Problem: In the entries below, repeat only the lines between those holding "Open the Terminal menu" and "The width and height of the screenshot is (1568, 752).", inclusive. Leave pictures out.

Records from a data source:

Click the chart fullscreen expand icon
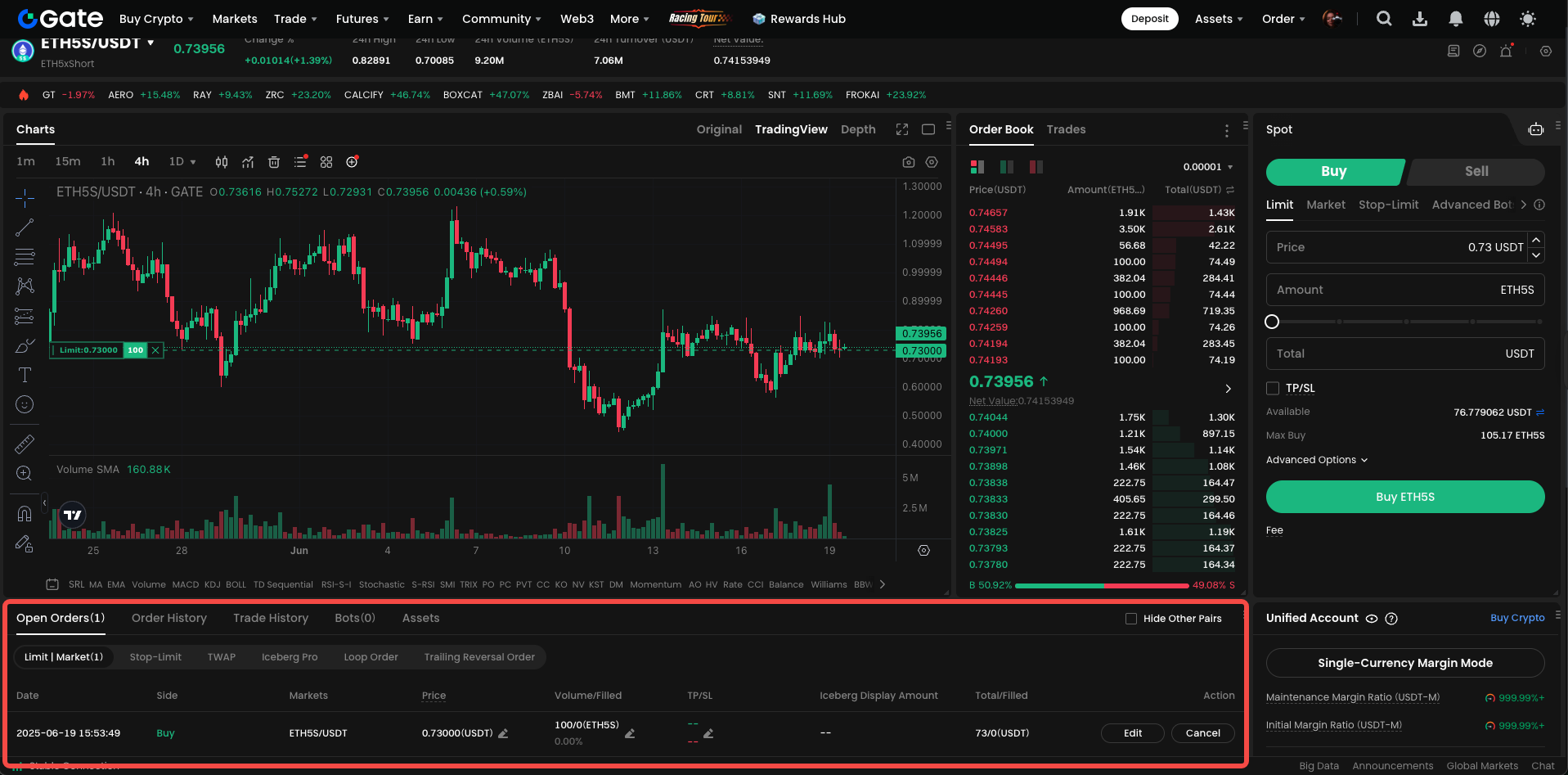 click(901, 129)
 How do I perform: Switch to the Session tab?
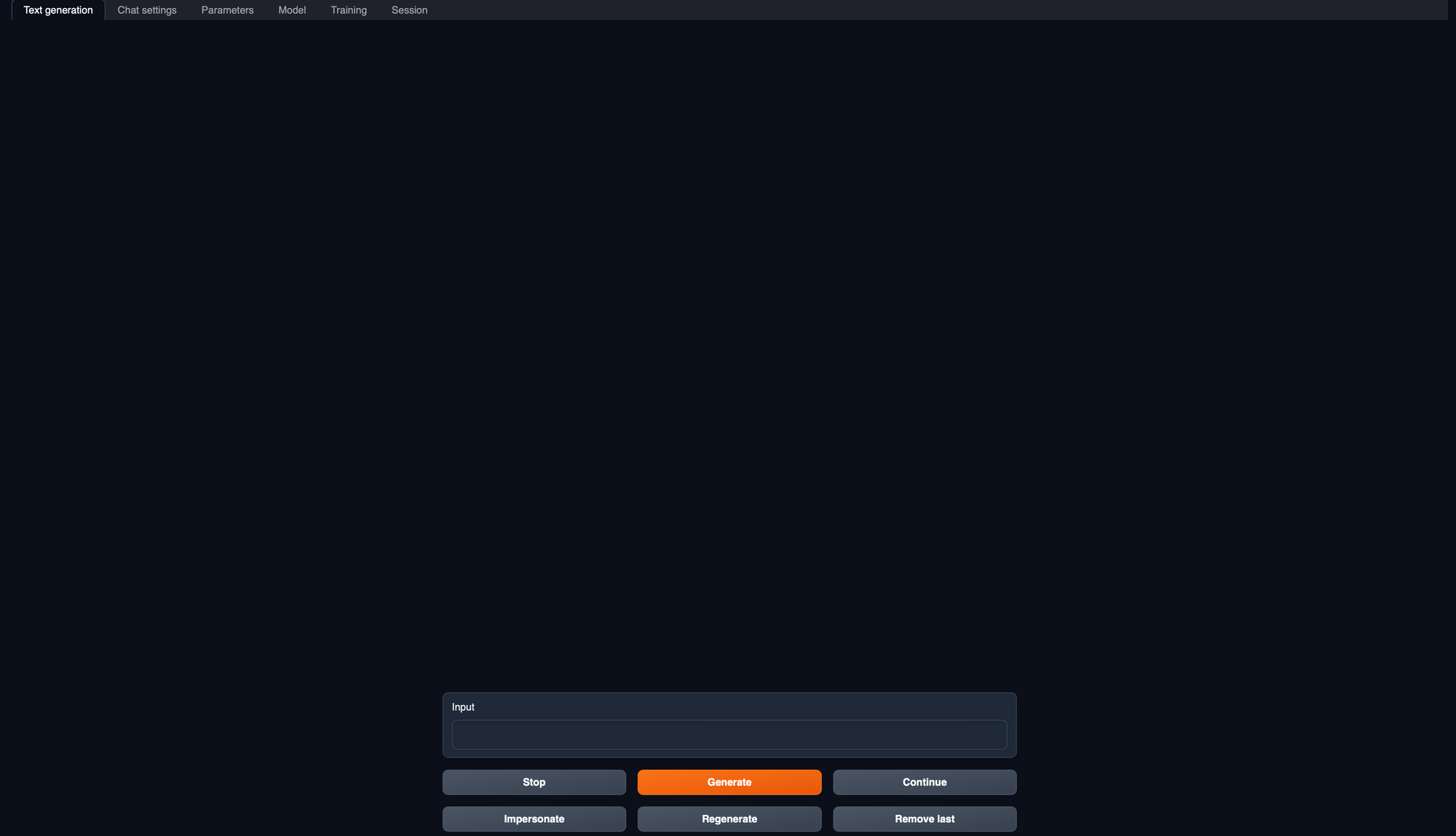409,10
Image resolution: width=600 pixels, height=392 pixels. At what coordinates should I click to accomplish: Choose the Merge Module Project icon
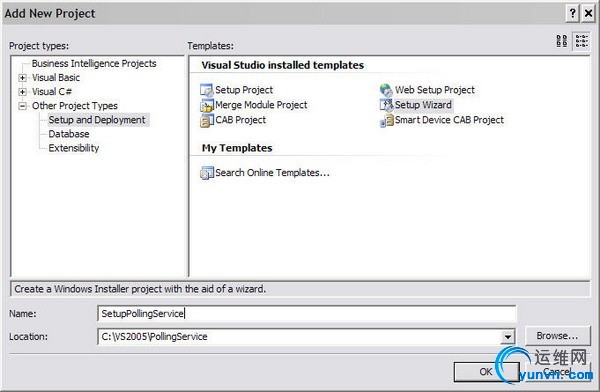207,105
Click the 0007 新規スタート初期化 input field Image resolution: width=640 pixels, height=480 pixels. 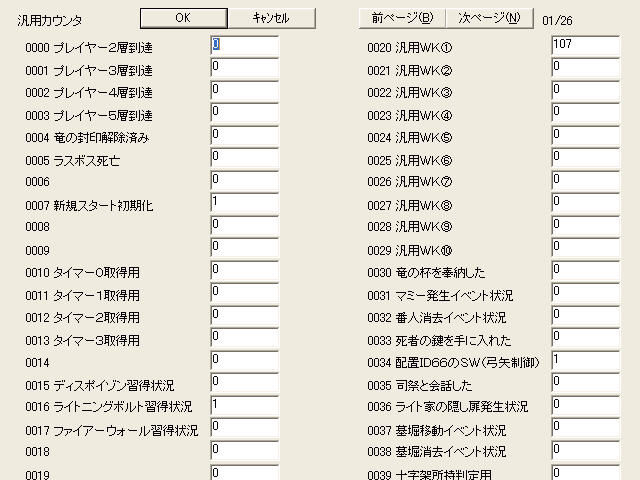(x=244, y=203)
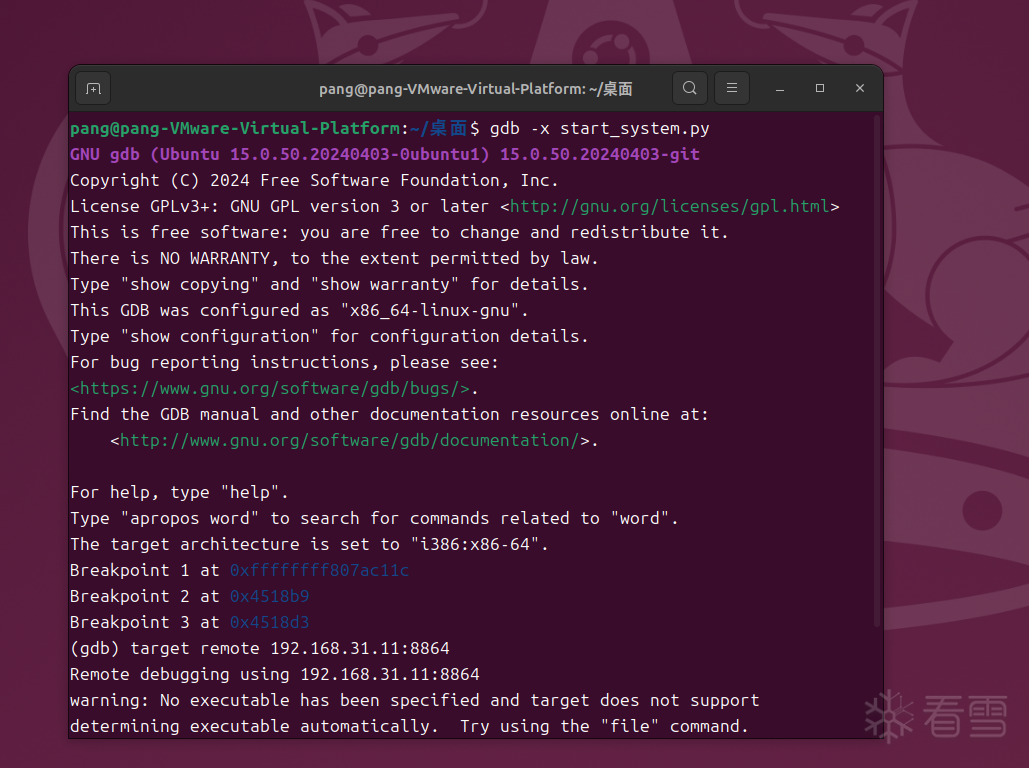Maximize the terminal window
The height and width of the screenshot is (768, 1029).
820,88
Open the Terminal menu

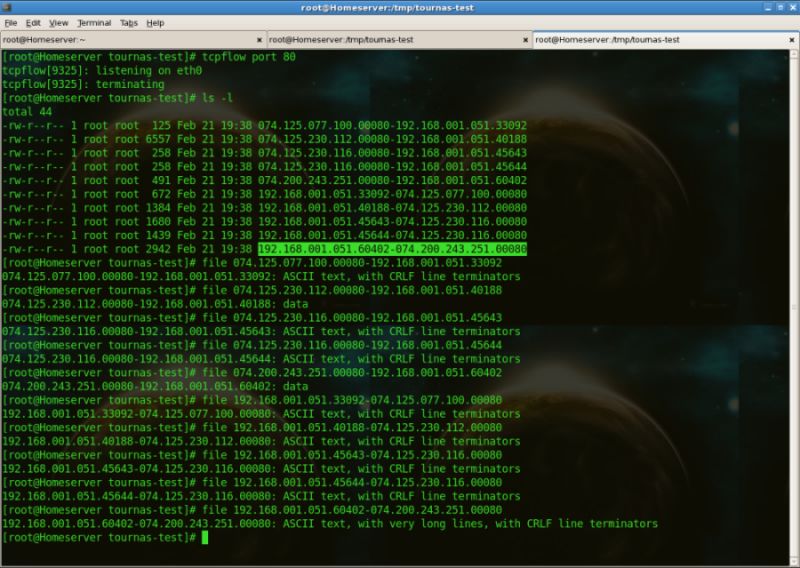(x=94, y=23)
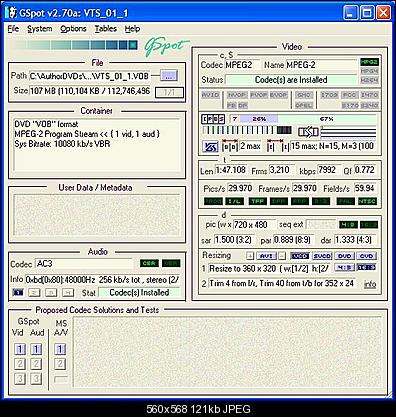This screenshot has width=396, height=417.
Task: Toggle the AVI resize mode button
Action: point(266,256)
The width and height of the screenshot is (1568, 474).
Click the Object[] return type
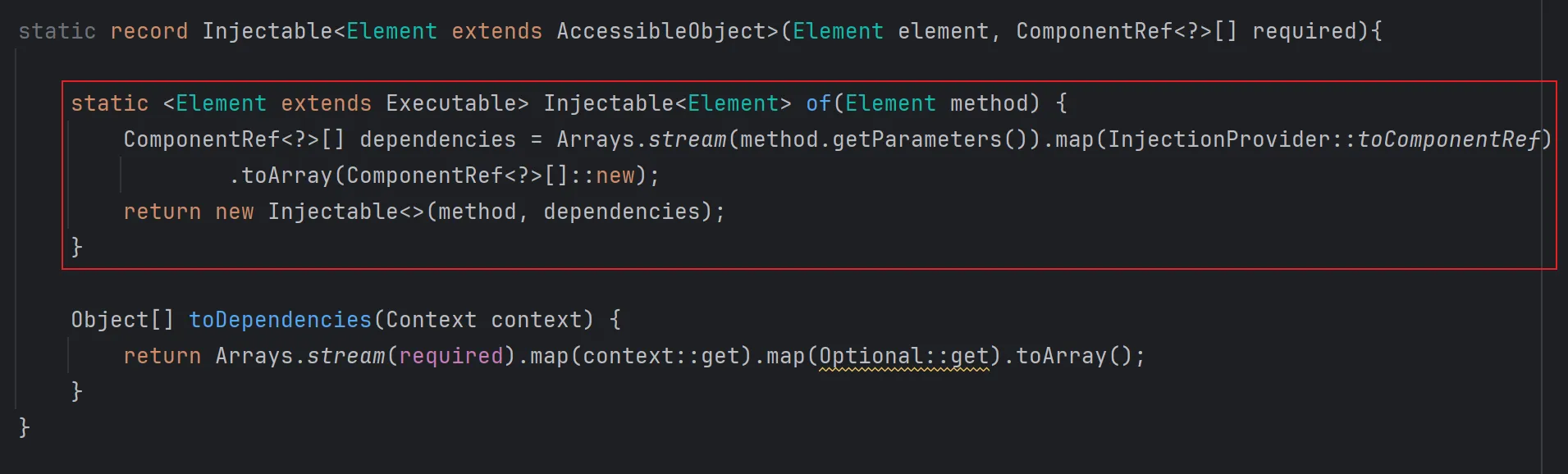(x=122, y=320)
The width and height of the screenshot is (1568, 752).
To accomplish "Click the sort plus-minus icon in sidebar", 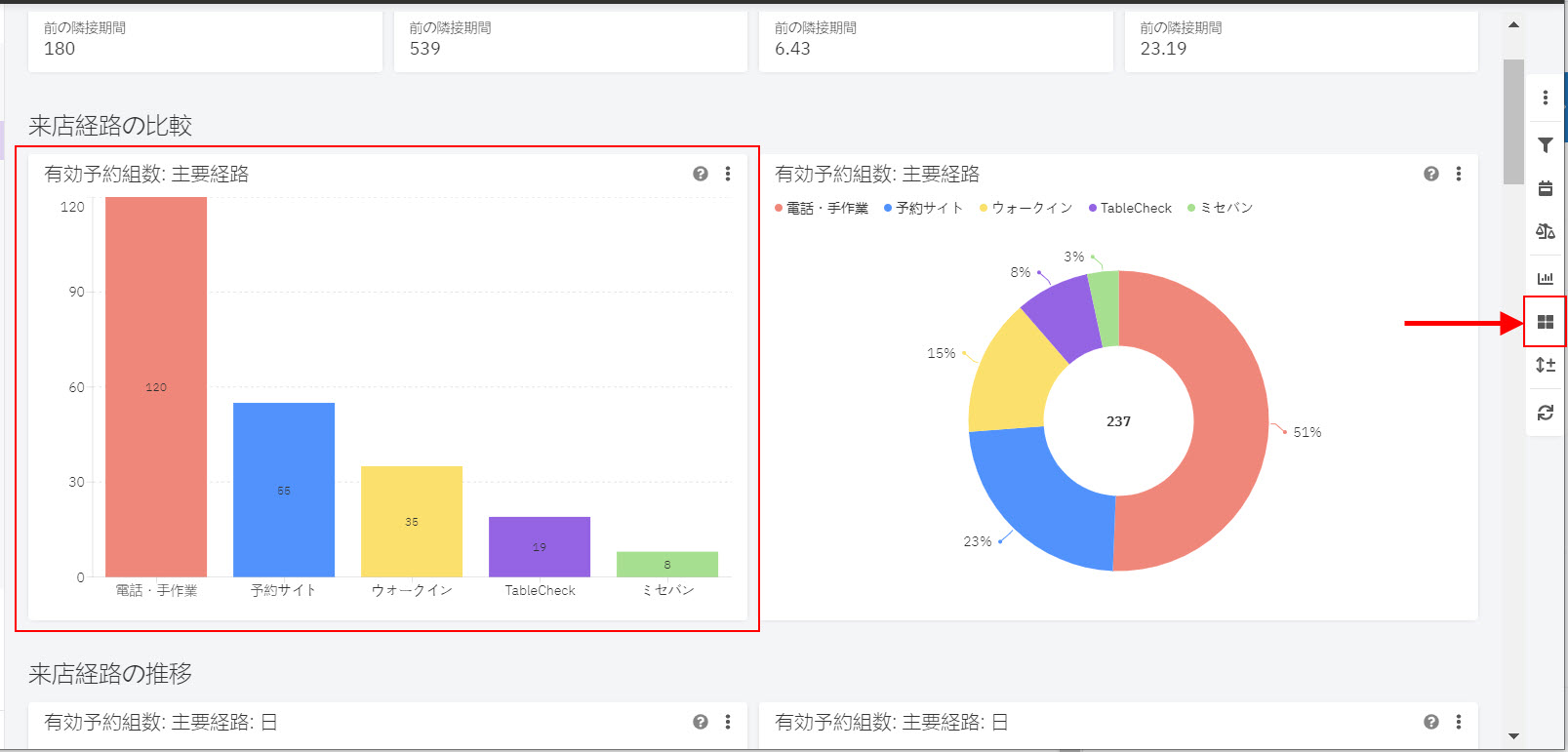I will [x=1546, y=365].
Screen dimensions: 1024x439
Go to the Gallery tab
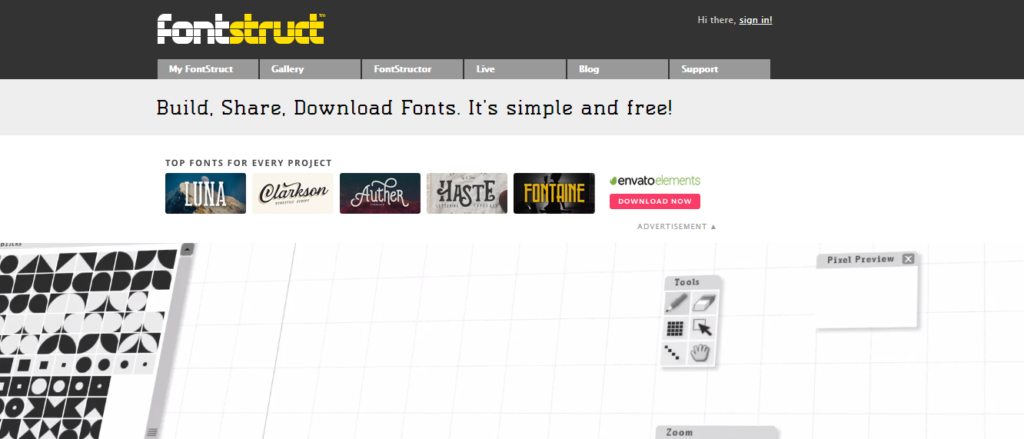(x=310, y=69)
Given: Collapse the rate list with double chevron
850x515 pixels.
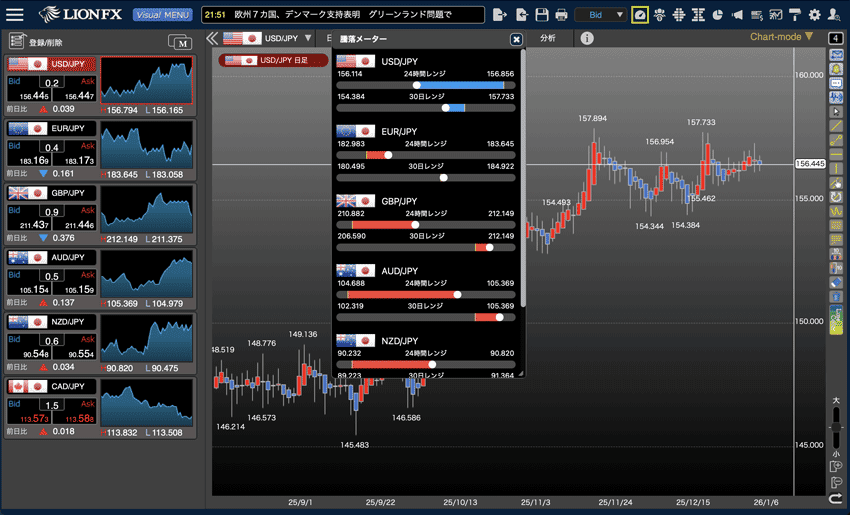Looking at the screenshot, I should coord(212,38).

Task answer:
Open the Terminal menu

(x=94, y=23)
This screenshot has width=396, height=417.
Task: Toggle the AVI resize mode button
Action: point(266,256)
The width and height of the screenshot is (1568, 474).
Click the Object[] return type
(x=122, y=320)
The width and height of the screenshot is (1568, 752).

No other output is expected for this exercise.